Problem 1 >> Return the passage of the unresume text between "So I created" and "if you must.", inclusive.
Problem 2 >> Using the unresume text, state whether each statement below agrees with it, answering yes or no and quoting the deciding words. (a) The Spillman Technologies job began during the summer after the writer's sophomore year at Utah State University. (b) The unresume lists the most recent job first. (c) The writer's conventional resume is described as exciting to read.

Selected extract >>
....

Unresumé
Matt Ryan’s Unresumé
Anyone who has reviewed applicants for a job knows how lame resumes are. I have one of course. Like any good resume, it is only one page long, very straightforward, touches only on the high-level points, and is pretty boring.
So I created this page: my unresume. If you want to know what my career is really about, read this. Unlike a normal resume, it starts at the beginning of my career, so if you want to hear about the most recent stuff you’ll have to read through the whole thing. Or scroll to the bottom, I guess, if you must.
- Spillman Technologies – June 1995-April 1998
- IBM – April 1998-April 2000
- Novell – April 2000 – April 2001
- Volera – April 2001 – November 2001
- Enterasys Networks – January 2002 – April 2002
- Novell – July 2002 – May 2008
- Mozy – May 2008 – July 2009
- Microsoft – July 2009-Present
Company: Spillman Technologies
Location: Logan, Utah
When: June 1995-April 1998
My first software engineering job, I designed and implemented features and enhancements for Spillman’s flagship law enforcement database software. I started at this job during the summer after my sophomore year in Utah State University’s CS program. During my interview, I challenged the hiring manager to just give me a chance to prove myself. To my surprise and delight, he took me up on that challenge. It was a great opportunity for me to learn about software engineering in the real world and helped reassure me that I really would enjoy doing this for a living.

....

Stored records >>
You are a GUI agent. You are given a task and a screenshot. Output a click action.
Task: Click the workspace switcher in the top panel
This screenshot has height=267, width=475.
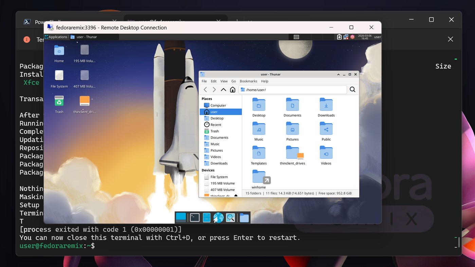[296, 37]
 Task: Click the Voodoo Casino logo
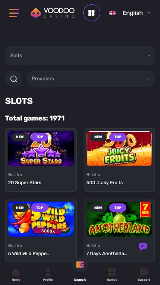click(52, 13)
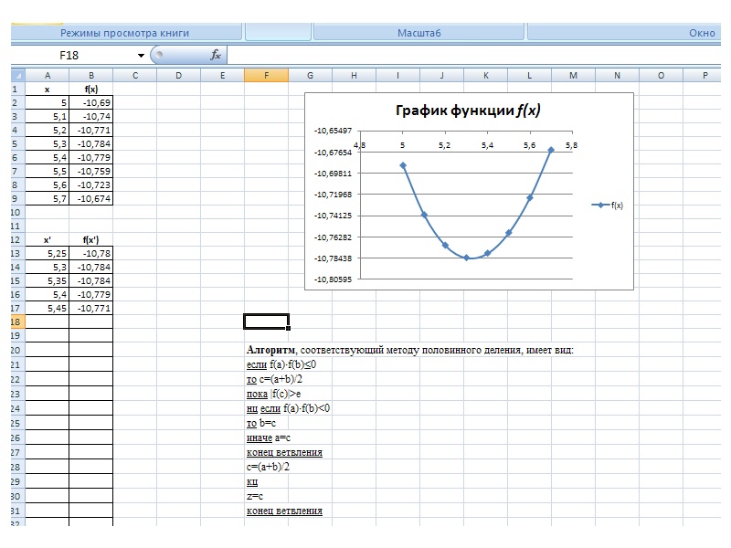
Task: Click the f(x) legend marker in chart
Action: point(600,206)
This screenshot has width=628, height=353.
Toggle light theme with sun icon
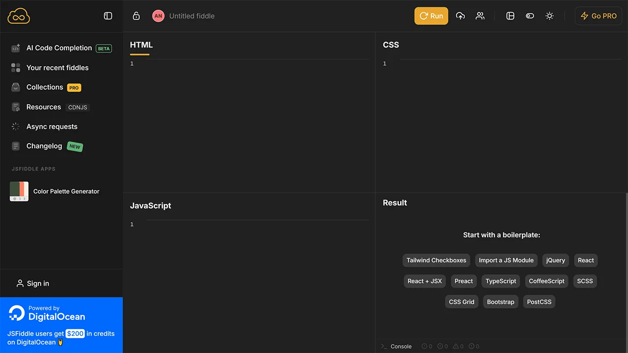(x=550, y=16)
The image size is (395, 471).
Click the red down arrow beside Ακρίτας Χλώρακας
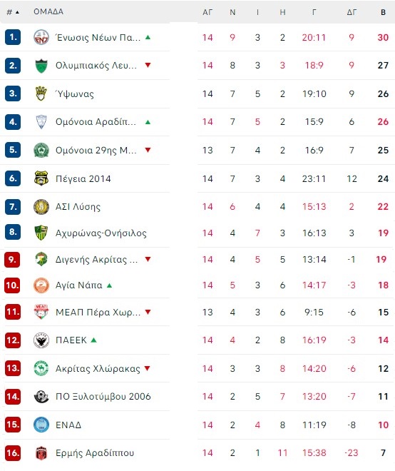point(147,368)
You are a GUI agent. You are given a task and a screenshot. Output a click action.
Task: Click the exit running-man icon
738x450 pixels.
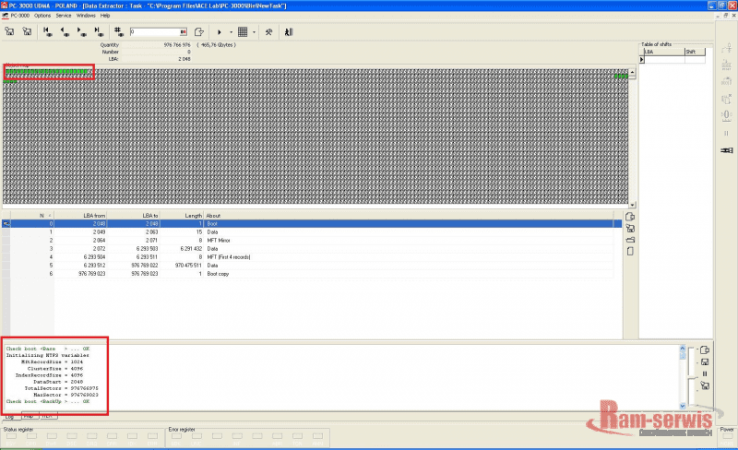(x=288, y=31)
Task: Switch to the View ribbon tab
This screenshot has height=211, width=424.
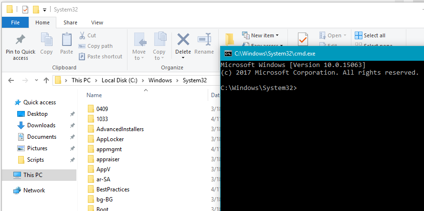Action: 97,22
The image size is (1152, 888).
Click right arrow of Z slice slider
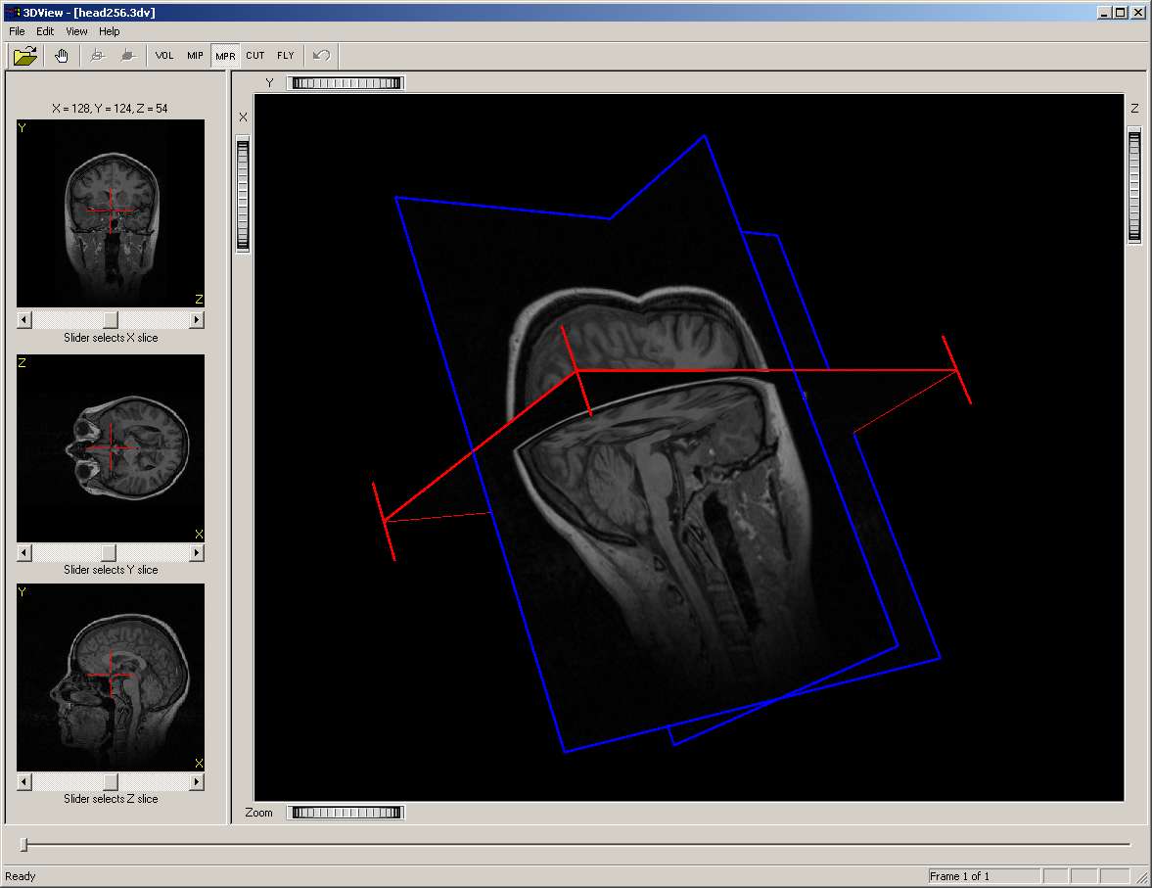(197, 782)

....

Written solution 1 >>
So I created this page: my unresume. If you want to know what my career is really about, read this. Unlike a normal resume, it starts at the beginning of my career, so if you want to hear about the most recent stuff you’ll have to read through the whole thing. Or scroll to the bottom, I guess, if you must.

Written solution 2 >>
(a) Yes: "I started at this job during the summer after my sophomore year in Utah State University’s CS program."
(b) No: "Unlike a normal resume, it starts at the beginning of my career"
(c) No: "and is pretty boring."